None embody this unsettling truth more than the hordes of greenskins that fight within sight of the Fortress of Khorne. The original Ork invaders from which they are descended attracted the gaze of the Blood God when they plunged headlong into the Eye of Terror in search of fresh butchery. Their dangerously unhinged warlord, the self-styled Daemon Killa, had already made his mark upon the Eye by massacring the daemonic and mortal populations of several half-real planets devoted to Khorne's rivals. The Ork warlord proved unstoppable until his Waaagh! crashlanded on a flesh planet belonging to a powerful Daemon Prince high in the standing of Khorne. Thewarboss' vast horde was eventually slain to an Ork by the wrathful Daemon Prince and his cohort, but his abject joy in the murderous spectacle was such that Khorne himself ensured the greenskin crusade rose once more the very next dawn.
History repeated itself over and over again as the Orks fought tooth and nail, never once showing signs of surrender or despair. The Blood God was so impressed by their limitless battle-lust that he took the Orks into his own domain. In the shadow of the Brass Citadel, his elite Bloodletter generals battle against the Daemon-Killa's undying horde on a daily basis. With every clash, great clouds of fungal spores are released by the dying greenskins to take root and flourish in the bloodstained foothills of the Osseous Peaks. There, yet more Orks are born, grow to maturity, and charge into battle with the greatest champions of Khorne. Such endless cycles of uninhibited bloodshed are most pleasing to the Blood God, for after all, the one true constant in the galaxy is war ― Khorne himself has made sure of it.

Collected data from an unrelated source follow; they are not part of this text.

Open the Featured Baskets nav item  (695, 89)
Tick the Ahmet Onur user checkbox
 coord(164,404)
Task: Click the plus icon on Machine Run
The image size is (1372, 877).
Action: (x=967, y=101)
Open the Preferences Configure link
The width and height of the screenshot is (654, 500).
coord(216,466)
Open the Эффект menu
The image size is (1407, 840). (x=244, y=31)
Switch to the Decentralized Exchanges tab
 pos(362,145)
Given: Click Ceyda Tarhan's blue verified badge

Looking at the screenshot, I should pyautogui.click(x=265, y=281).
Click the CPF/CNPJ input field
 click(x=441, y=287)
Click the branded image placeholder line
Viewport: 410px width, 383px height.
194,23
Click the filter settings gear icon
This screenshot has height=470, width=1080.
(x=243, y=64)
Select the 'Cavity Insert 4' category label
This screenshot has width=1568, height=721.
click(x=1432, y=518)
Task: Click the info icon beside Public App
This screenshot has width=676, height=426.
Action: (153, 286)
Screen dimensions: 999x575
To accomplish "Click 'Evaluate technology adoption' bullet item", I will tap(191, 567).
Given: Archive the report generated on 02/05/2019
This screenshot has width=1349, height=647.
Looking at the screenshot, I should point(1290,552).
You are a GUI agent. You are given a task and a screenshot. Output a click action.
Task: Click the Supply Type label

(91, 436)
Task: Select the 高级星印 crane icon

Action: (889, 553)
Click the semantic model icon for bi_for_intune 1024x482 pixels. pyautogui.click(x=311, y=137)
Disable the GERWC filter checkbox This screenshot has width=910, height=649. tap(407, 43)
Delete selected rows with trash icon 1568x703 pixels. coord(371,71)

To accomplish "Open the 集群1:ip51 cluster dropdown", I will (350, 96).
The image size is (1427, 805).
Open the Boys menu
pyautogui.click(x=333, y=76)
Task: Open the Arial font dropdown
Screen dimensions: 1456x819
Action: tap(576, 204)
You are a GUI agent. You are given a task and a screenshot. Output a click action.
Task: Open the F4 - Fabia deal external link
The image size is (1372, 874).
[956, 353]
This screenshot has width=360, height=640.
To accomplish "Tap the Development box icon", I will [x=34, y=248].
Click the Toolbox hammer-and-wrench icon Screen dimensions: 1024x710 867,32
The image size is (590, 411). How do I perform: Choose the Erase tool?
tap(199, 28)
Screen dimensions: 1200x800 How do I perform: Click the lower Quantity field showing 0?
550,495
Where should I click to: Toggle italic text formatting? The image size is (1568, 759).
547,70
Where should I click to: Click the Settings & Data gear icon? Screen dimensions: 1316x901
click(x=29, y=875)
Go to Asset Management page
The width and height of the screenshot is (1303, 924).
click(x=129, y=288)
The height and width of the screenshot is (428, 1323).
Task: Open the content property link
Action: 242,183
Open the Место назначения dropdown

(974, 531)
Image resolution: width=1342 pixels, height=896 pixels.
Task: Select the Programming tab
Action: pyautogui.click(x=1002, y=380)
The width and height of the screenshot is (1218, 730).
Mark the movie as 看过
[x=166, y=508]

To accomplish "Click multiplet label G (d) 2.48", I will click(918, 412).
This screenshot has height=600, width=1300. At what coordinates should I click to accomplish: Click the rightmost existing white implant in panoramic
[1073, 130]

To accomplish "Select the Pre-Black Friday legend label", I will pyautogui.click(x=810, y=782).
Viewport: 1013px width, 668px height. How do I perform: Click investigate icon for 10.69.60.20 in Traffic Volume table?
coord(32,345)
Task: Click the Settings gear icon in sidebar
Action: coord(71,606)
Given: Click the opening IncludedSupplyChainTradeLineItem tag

Proof that all violence, war and bloodshed empowers Khorne, even that against him. Also, Tuska da Daemon-Killa!!!
 
I"m a little disappointed over the lack of Daemon profiles. The older codexes had more individual daemons.
 
@Azzy

Yes, here:

Lure of the Warp Stars
After a titanic warp storm roils out of the Eye of Terror, the first warp stars are sighted ― stellar anomalies whose unnaturally exact gravitational pull lures spacecraft and even small planets into their Daemon-haunted embrace.
Wrath of the Chaos Su
In the Maxil Beta System, a red giant star explodes in a warp-tainted supernova. All those touched by its dark Chaos energies are mutated, possessed or destroyed outright. The Imperium mobilises every military asset within fifty light-years of the event, sending them straight to war. The resultant disaster is eventually contained at the cost of uncounted billions of lives.

Both from the Codex.
 
The Codex also talks about Nurgle plagues that infect whole sectors, and there are some Warp Storm feats like the one created by the Death Guard near Ultramar.
 
That new Great Unclean One is amazing.

I also noticed that there is no image of a Keeper of Secrets model in the new Codex. Do you think a new model is coming soon?
 
Hopefully they are substantial enough to make them more then simply NuMarines by name.
 
@Azzy

Ahriman tricked and overpowered Be'lakor, sealing him and forcing him to humiliatingly wield to his demands. And he did it while Be'lakor was in the Warp, it seems.
 
@Matt

The codex also implies Ahriman partially understands the nature of Tzeentch's realm and his forces' composition, despite the fact he's still a mortal. The guy is nuts.
 
Please don't tell anyone, but I'm planning to send a troll Guillvraine OTP fan-art to GW's department. Anyone want to lend me a hand?

ovo
 
I hope that Black Library makes novelizations of the Gathering Storm, just like they did of The End Times and the Realmgate Wars.

Because for what is literally the most significant story event in 40K not named Horus Heresy, it is certainly lacking a bit of depth.